• **Testo fornito**
^^^^

Riportiamo dalla REPUBBLICA di oggi, 19/10/2009, a pag. 4, l'intervista di Alix Van Buren e Nicola Lombardozzi a re Abdallah di Giordania dal titolo " Il re di Giordania: la pace è a rischio ".
Re Abdallah dichiara, riferendosi alle trattative di pace con gli arabi : " Tutti chiediamo un congelamento, anche temporaneo, giusto per far decollare le trattative. ". Un congelamento " anche solo temporaneo ". Per gli arabi è solo questione di forma, allora? In questo sono eccellenti, a parole, buone intenzioni, a fatti, guerra. In ogni caso gli insediamenti illegali vengono da sempre smantellati. Per gli altri si tratta di città israeliane. E' impossibile bloccare la crescita naturale della loro popolazione. " Se Israele davvero crede nella formula dei due Stati, sa bene che le colonie nelle terre palestinesi diverrebbero proprietà palestinese. Fermarle sarebbe una prova della sua sincerità. Infatti, la domanda oggi più ripetuta nel mondo arabo è questa: Israele vuole davvero la pace". Nessuno è più interessato di Israele a essere in pace con gli arabi. Ma essi non accettano alcun compromesso. Inarrestabili fino alla distruzione di Israele.

^^^^

• **Estratti dell'elenco**
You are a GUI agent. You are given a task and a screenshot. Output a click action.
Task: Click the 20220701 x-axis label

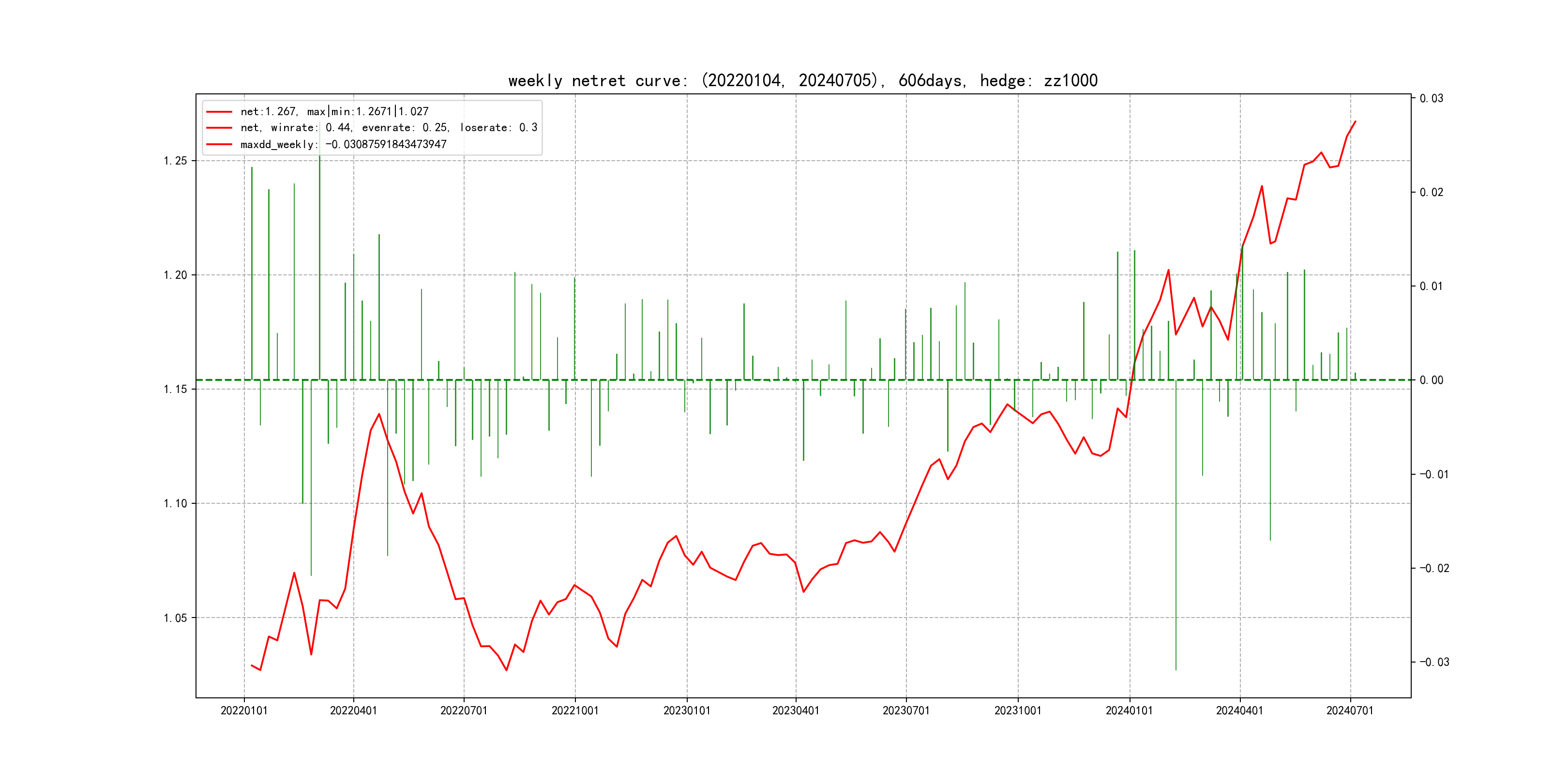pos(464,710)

^^^^

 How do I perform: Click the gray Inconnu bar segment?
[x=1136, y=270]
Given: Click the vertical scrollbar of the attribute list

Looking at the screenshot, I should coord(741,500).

^^^^

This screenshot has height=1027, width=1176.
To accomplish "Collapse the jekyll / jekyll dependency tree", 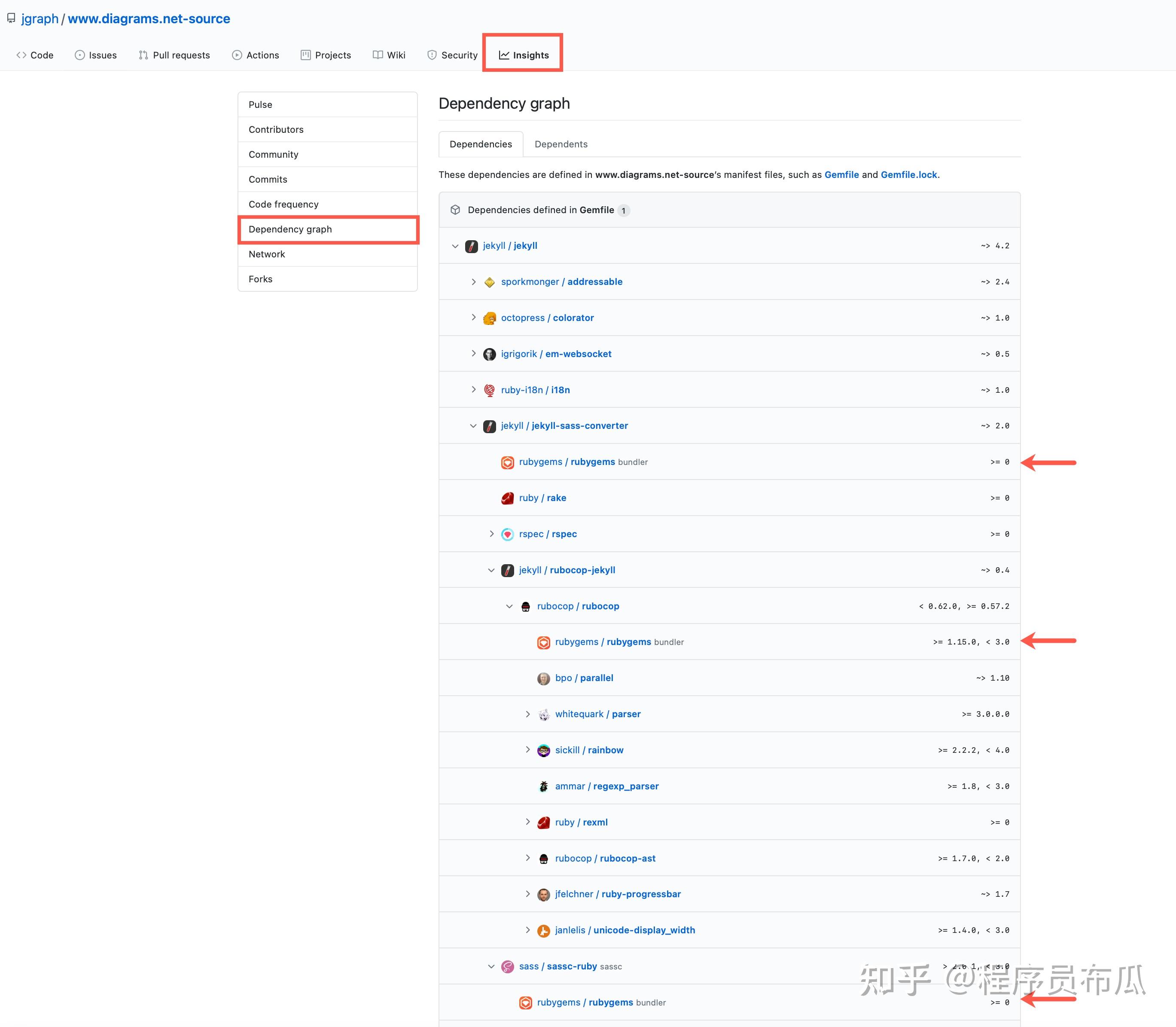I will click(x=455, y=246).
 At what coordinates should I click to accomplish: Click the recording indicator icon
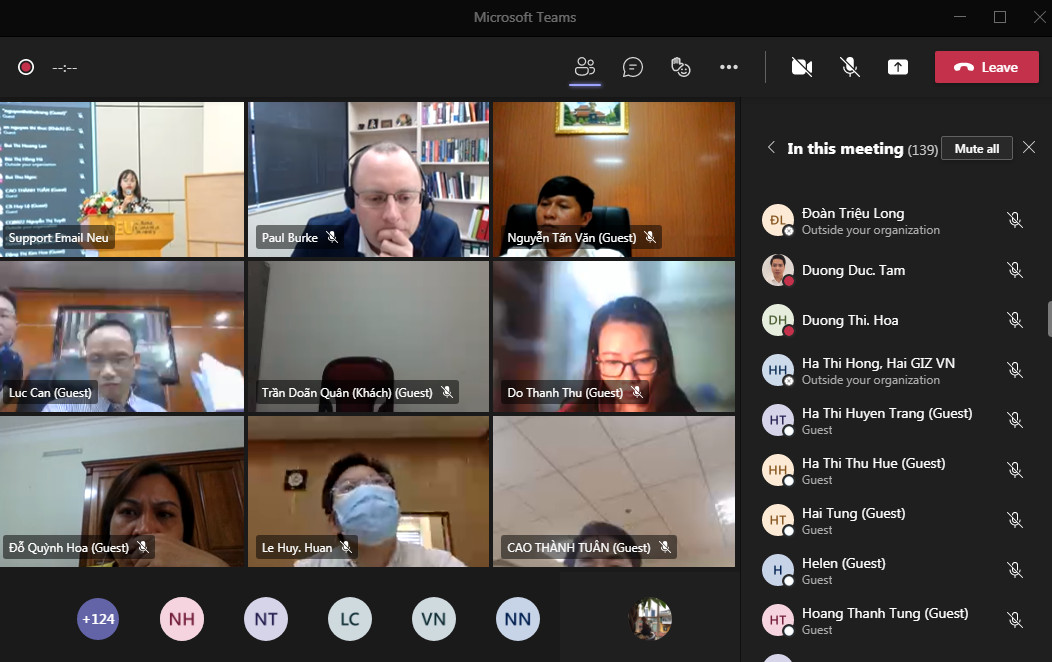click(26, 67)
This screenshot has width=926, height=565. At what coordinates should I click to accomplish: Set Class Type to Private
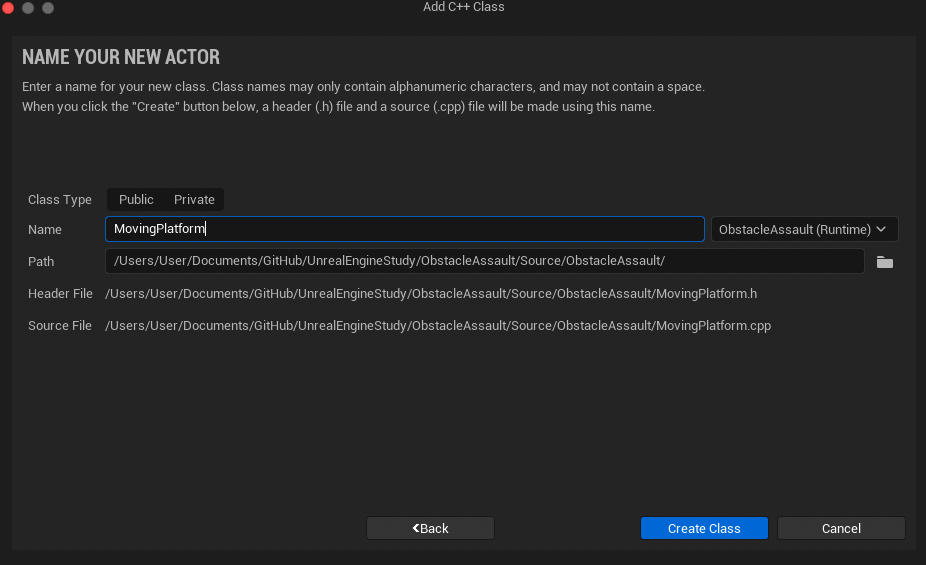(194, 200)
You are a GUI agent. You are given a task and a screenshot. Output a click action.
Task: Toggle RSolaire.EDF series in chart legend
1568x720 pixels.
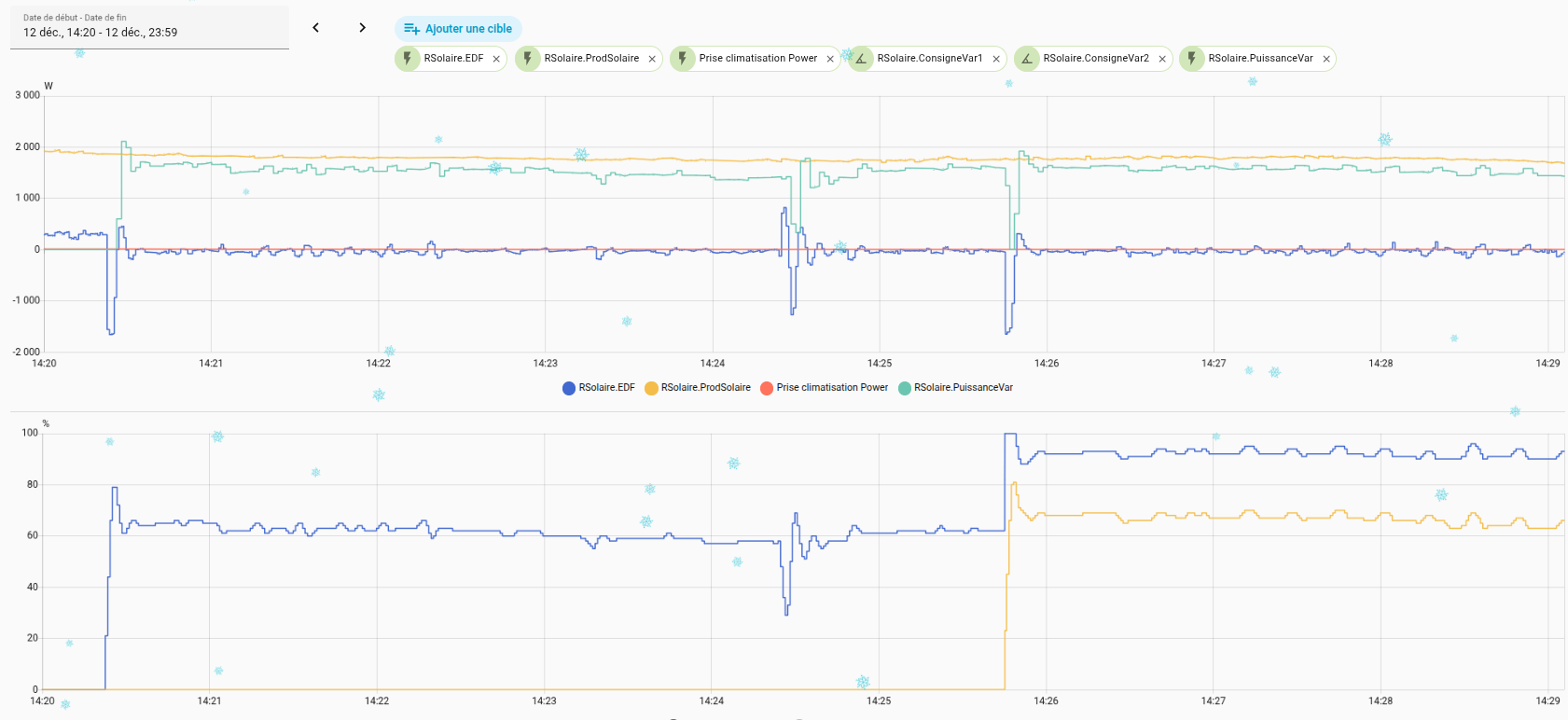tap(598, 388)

^^^^

• **Richieste**
- a) Indica se ciascuna affermazione concorda con il testo fornito, rispondendo sì o no e citando le parole decisive del testo: (i) l'intervista è uscita a pagina 4 della Repubblica; (ii) re Abdallah chiede un congelamento che sia soltanto definitivo; (iii) secondo il testo, gli insediamenti illegali vengono da sempre smantellati.
- b) Trascrivi in una tabella Markdown, con le colonne N. e Riga, le righe dell'elenco comprese tra quella che contiene "Given: Click the" e quella che contiene "Looking at the", estremi inclusi, tralasciando le righe vuote.

• **Soluzioni**
- a)
(i) Sì: "a pag. 4".
(ii) No: "Tutti chiediamo un congelamento, anche temporaneo, giusto per far decollare le trattative."
(iii) Sì: "In ogni caso gli insediamenti illegali vengono da sempre smantellati."

- b)
| N. | Riga |
|---|---|
| 1 | Given: Click the vertical scrollbar of the attribute list |
| 2 | Looking at the screenshot, I should coord(741,500). |